Hedeflerin nerede göründüğüne dair satırlar
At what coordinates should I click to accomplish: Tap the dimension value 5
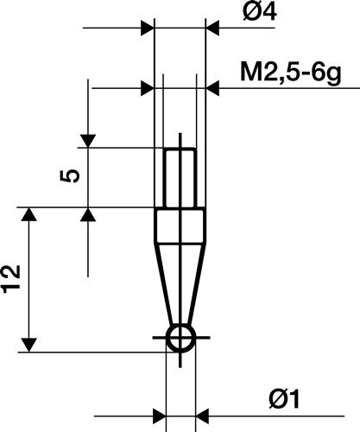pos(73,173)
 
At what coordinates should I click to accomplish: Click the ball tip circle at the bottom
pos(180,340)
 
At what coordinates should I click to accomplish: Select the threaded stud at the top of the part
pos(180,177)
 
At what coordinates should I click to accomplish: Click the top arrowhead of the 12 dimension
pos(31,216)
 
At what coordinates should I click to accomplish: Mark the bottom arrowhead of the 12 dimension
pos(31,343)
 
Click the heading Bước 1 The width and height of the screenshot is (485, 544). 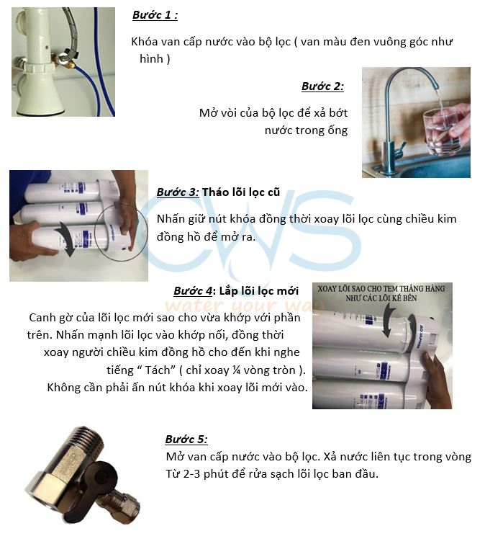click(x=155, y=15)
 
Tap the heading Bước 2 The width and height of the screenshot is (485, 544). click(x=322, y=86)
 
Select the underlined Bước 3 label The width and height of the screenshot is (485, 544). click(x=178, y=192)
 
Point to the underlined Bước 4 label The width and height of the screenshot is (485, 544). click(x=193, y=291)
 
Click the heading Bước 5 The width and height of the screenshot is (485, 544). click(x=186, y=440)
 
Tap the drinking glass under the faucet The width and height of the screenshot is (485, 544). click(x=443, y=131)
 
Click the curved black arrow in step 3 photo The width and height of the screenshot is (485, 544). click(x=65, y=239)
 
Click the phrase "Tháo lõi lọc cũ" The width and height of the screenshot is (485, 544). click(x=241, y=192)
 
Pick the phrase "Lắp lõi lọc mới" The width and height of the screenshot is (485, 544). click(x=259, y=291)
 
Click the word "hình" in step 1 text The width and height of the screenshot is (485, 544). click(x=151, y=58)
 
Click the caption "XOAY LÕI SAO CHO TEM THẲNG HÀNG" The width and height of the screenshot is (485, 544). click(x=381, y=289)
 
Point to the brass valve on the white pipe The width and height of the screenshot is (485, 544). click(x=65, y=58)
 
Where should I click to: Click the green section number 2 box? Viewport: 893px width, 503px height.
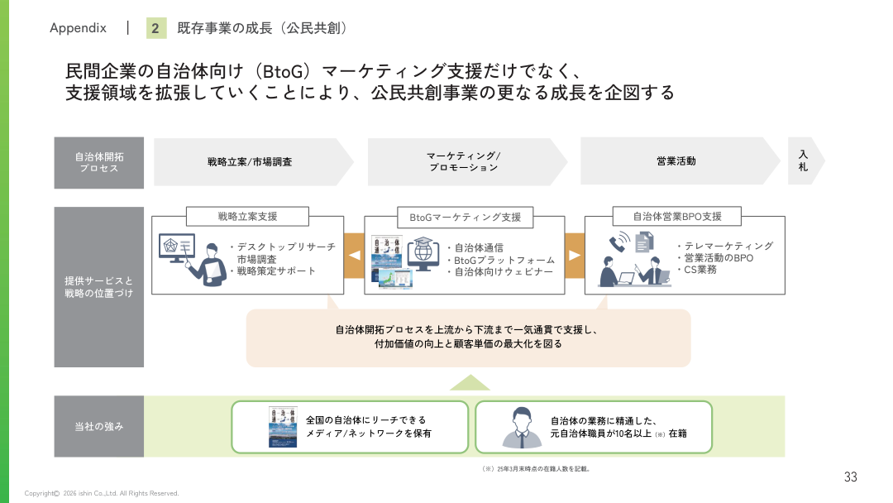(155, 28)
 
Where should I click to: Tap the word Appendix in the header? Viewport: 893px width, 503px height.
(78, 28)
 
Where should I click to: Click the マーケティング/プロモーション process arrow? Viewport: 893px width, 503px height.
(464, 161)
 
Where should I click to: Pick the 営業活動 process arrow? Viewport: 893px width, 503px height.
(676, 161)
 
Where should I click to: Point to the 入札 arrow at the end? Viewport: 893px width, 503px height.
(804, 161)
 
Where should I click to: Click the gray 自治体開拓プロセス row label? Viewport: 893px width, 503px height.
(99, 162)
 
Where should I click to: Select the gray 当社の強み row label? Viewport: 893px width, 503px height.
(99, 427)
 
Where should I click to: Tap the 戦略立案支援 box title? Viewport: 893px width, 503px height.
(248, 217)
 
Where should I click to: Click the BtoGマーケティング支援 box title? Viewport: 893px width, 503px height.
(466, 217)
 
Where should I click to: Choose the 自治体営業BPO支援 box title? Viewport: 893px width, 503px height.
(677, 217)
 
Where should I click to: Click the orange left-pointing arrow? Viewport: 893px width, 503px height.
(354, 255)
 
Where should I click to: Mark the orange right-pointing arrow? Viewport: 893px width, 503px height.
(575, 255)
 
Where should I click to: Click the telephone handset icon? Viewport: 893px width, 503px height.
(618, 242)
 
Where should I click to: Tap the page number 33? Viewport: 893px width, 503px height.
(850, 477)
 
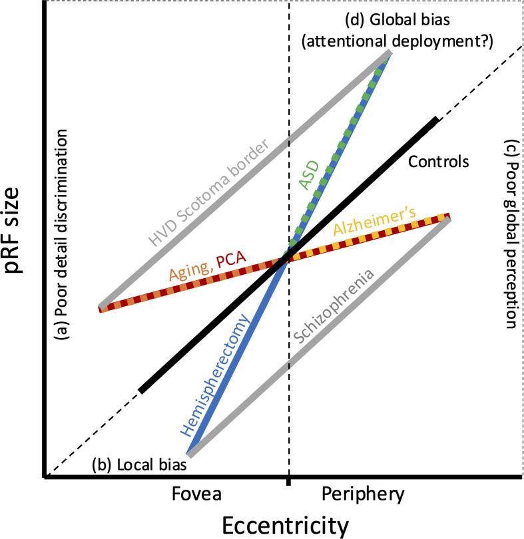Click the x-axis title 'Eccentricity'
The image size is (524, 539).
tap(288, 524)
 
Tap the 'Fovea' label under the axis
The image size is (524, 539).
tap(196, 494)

▶ Alıştırma
"Tap the drinking" ifadesinin geçtiği satırdan "Click the phrase" ifadesinin geçtiği satıra kadarki satırları, "faucet" yerine "spout" koyarak düzenle ve başka hiçbir şeyi değiştirmeden yeniden yaz.

▶ Görev çıktısı
Tap the drinking glass under the spout The width and height of the screenshot is (485, 544). click(x=443, y=131)
 
Click the curved black arrow in step 3 photo The width and height of the screenshot is (485, 544). click(x=65, y=239)
 
Click the phrase "Tháo lõi lọc cũ" The width and height of the screenshot is (485, 544). click(x=241, y=192)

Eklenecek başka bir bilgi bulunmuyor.